Dinon's father, my great-grandfather Ralph, worked on the mainland end of the Nahant causeway in the town of Lynn, MA. He was a chemical engineer, working in the plastics division for General Electric. In 1936, he had a 5-year-old son, Dinon, and a pregnant wife, Babe. It was just 6 years after the start of the Great Depression, and he was fortunate just to have a job.
In September of 1939, Germany invaded Poland. By then, his sons, Dinon and Daryll, were just 8 and 3 years old. And, in spite of everything, he had been talking with Babe about even having a third child in another couple of years.

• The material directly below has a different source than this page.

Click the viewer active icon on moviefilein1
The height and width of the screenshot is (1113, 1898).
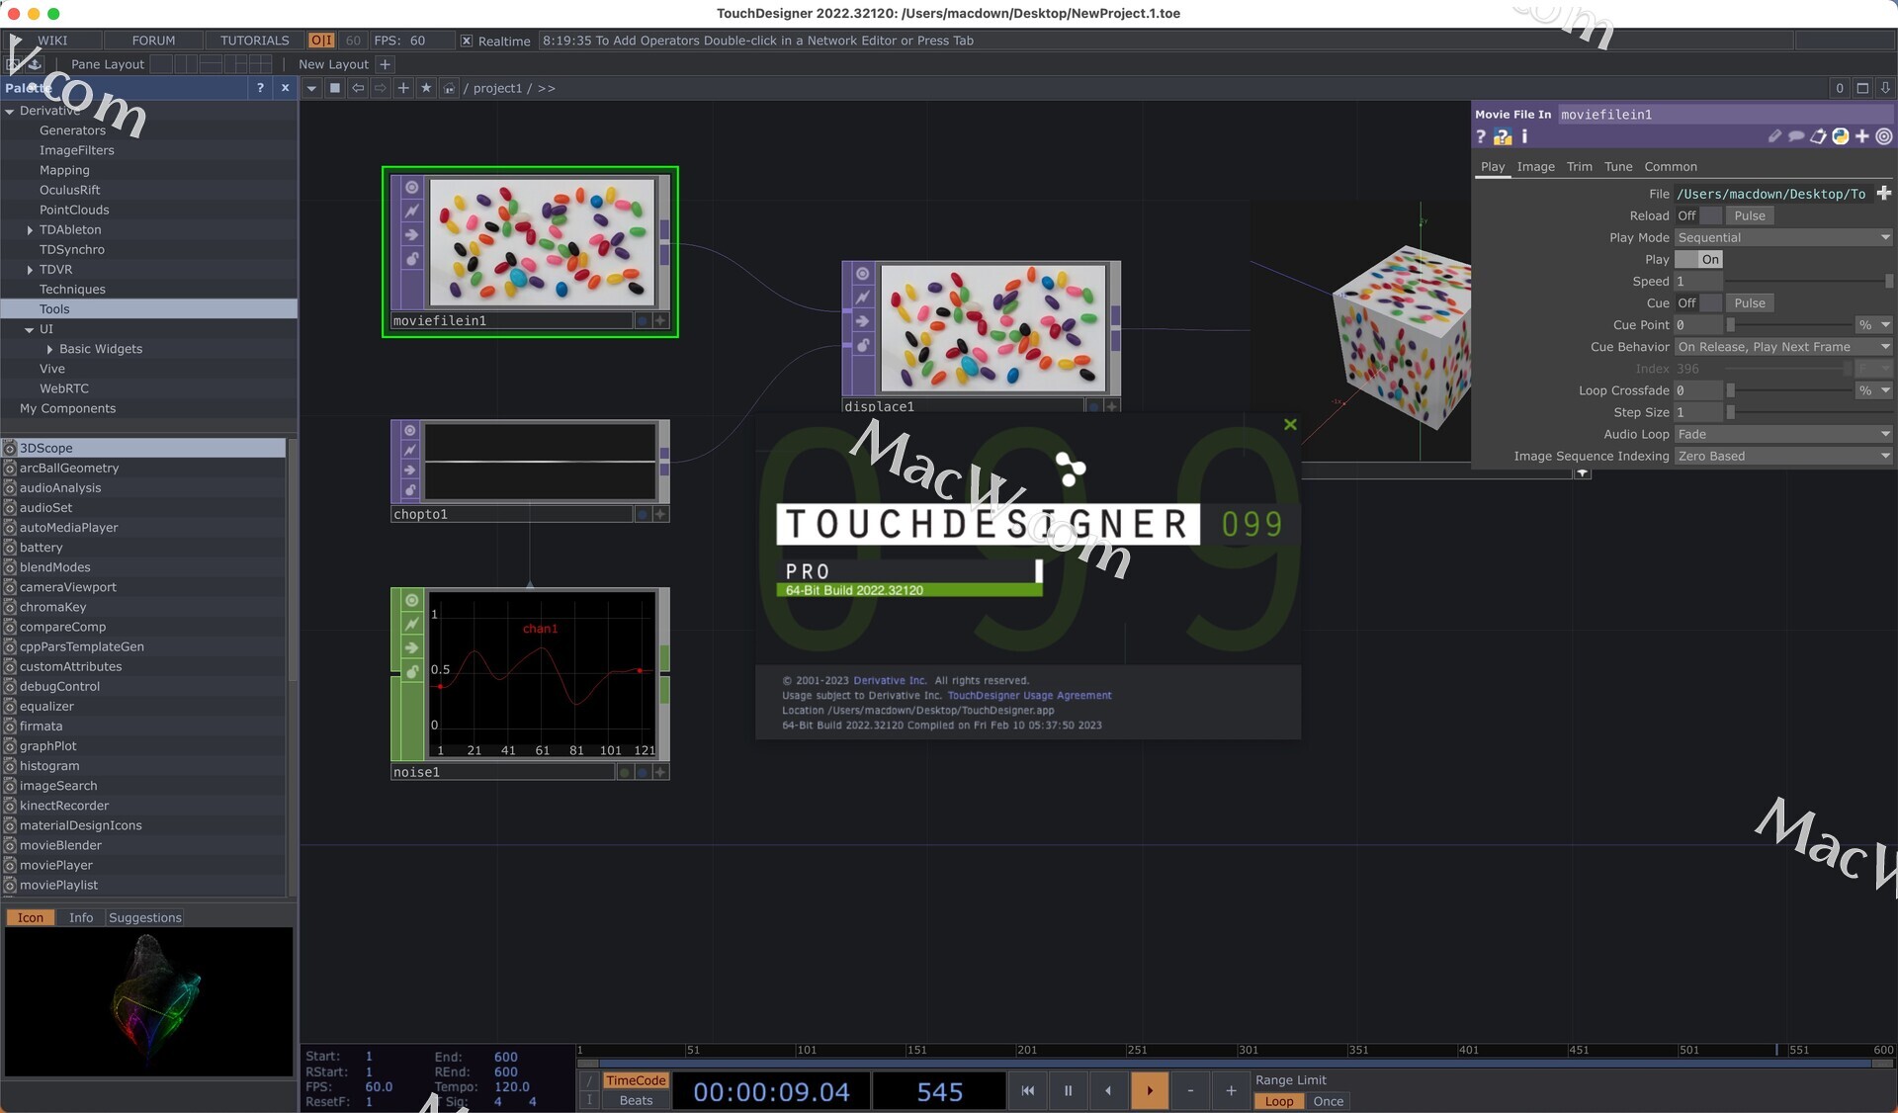click(x=412, y=187)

Something that is remarkably consistent in the way my grandfather, Dinon, tells his childhood stories is his tone of contentment and happiness. In spite of being born in the outgoing tide of the Great Depression and being a young boy as the second world war brewed and broke, Dinon's childhood memories are happy. I think it says a lot about my great-grandparents, Ralph and Babe, that Dinon's memories of the effects of the war on Nahant are all colored in the safety of adventure.
The golf course is the biggest white space,
positioned to the west and north of Ft. Ruckman
Today: Battery Gardner Gun 1 and the Ft. Ruckman fire tower
"It was probably in the summertime of 1940, something like that, and since I was a kid, I became a mascot at one of the barracks. There was a Sergeant Gymo (pronounced "JI-mo"), and a lot of the soldiers were from Midwest communities, and they'd never seen a beach before and they got burned," Dinon said, laughing. "They’d lay down on the beach and think it was great, but sunscreen was pretty well unknown. So they would burn, and they would come to me, and their backs were itching, so they asked me to peel their skin off – and I'd just take my hand and peeeeel it back – so it wouldn't itch so bad."
I have to wonder what my great-grandparents were thinking as they watched troops, equipment, and antiaircraft weaponry arrive on their tiny coastal home. This was still pre-Pearl Harbor, but the radio was filled with news about an aggressive Germany and bombings in Europe and President Roosevelt's "fireside chats". What went through their minds about their two young boys when ration stamps were issued, black-out curtains and curfews were enforced, and the men and women of their community were called to help with the war effort?
But in spite of the potential threats and uncomfortable restrictions, life - work, school, laundry and meals - had to go on.
Dinon, on the porch
of the Nahant house
“It was a very interesting time.”
Not terrifying, uncomfortable, or uneasy.
“Liz and I went to Nahant when we drove out East, and we decided we’d go visit where I lived," he said. "And so, we drove up to the house, and we parked across the street from it and I started to take pictures of the house. Well, that really upset the owner – the woman’s husband wasn't there – and so this woman called her son, and her son said, 'Go out and find out why they’re taking them.' And so, when I told her that I used to live there when I was a kid, she invited us in and they had not changed that house really at all, it was still the same as I remembered it as a kid. She allowed us to go upstairs into the bedrooms, and ... I could still see the ocean in two directions.”